しきりに謝ってくるカイをしばらく放置した後、僕は彼に告げた。


「もう!次は無いからね!」


「うぅ。なんか腑に落ちないな…。

良いって言ったからやったのに。


…でも、泣き顔もありだな…。」


カイは顔の紅葉をさすりながら言った。


なんだかカイの様子が少しおかしい様な気がする。


さっきの言動と今のカイは変わりすぎな気がする…。一体なんなんだろう。さっき感じた終わりの予感はきっと本物だった。あんなに怖い予感が嘘だったとは思えない。

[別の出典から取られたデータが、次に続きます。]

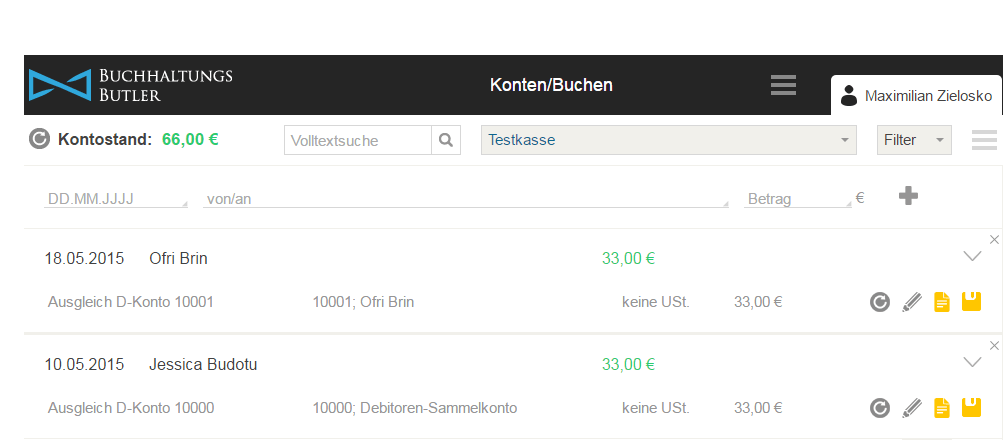Open the Testkasse account dropdown
This screenshot has height=440, width=1003.
point(668,140)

少し、そんな事を考えたが、もとの様子に戻ったカイに僕は安心していた。


まだ一緒に居られる。それだけで嬉しかった。


よかった。心からそう思っている自分がいる事に気がついた。


その時、一つの事実に気がつく。

カイは僕が来るまでずっとここに一人だった。


それを自分に置き換えてみるとゾッとした。


こんな広い世界に一人っきり。


少し闇を帯びてきた夕焼けに怯えて、僕は少し臆病になっているみたいだった。


何も言わずにカイの手をとる。


「え?何?」


「お願い。どこにも行かないで。」


下を向きながら言う。


「ど、どうしたんだよミチ。」


カイは困惑している様な、照れている様な感じで言った。


「少し、このまま歩いてもいい?」


「べ、別に構わないけど。ミチはいいの?俺手汗かきまくるタイプだけど。」


「そんなの別にいいよ。今は少しでも、君に触れてたい。」


「そ、そっか。なんか照れるな。」


カイはそう言いながら僕と手を繋いで歩いてくれた。


相変わらず少し先導して歩いてくれており、邪魔になるものを片っ端からどけてくれている。


「ありがとね。カイ。僕のこと助けてくれて。」


「え?急にどうしたんだよ。」


「僕一人じゃ何もできなかったなーって思ってさ。君がいなきゃきっと熱中症で死んでたよ。」


僕は少し笑って彼に言った。


「さぁね。それは誰にもわからないさ。案外俺がいない方がいい暮らししてるかもよ。」


「神のみぞ知るってやつだね。」


「それって要は誰も知らないって意味だろ?」


カイとの談笑は楽しかった。


繋いだ手から感じる温もりが僕を不安や恐怖から遠ざけてくれる。


どうしてこんなに安心するのだろう。


…わからない。


僕にはまだわからないことだらけだ。


山の方へと続いている坂道を歩いていく。

完全に塗装が剥がれているガードレールの奥の方にちらりと海が見えた。


「この坂道の上に旅館があるからな。もう少し頑張れよ。」


「うん!ありがとう!」


僕たちは手を繋いだまま坂を上っていった。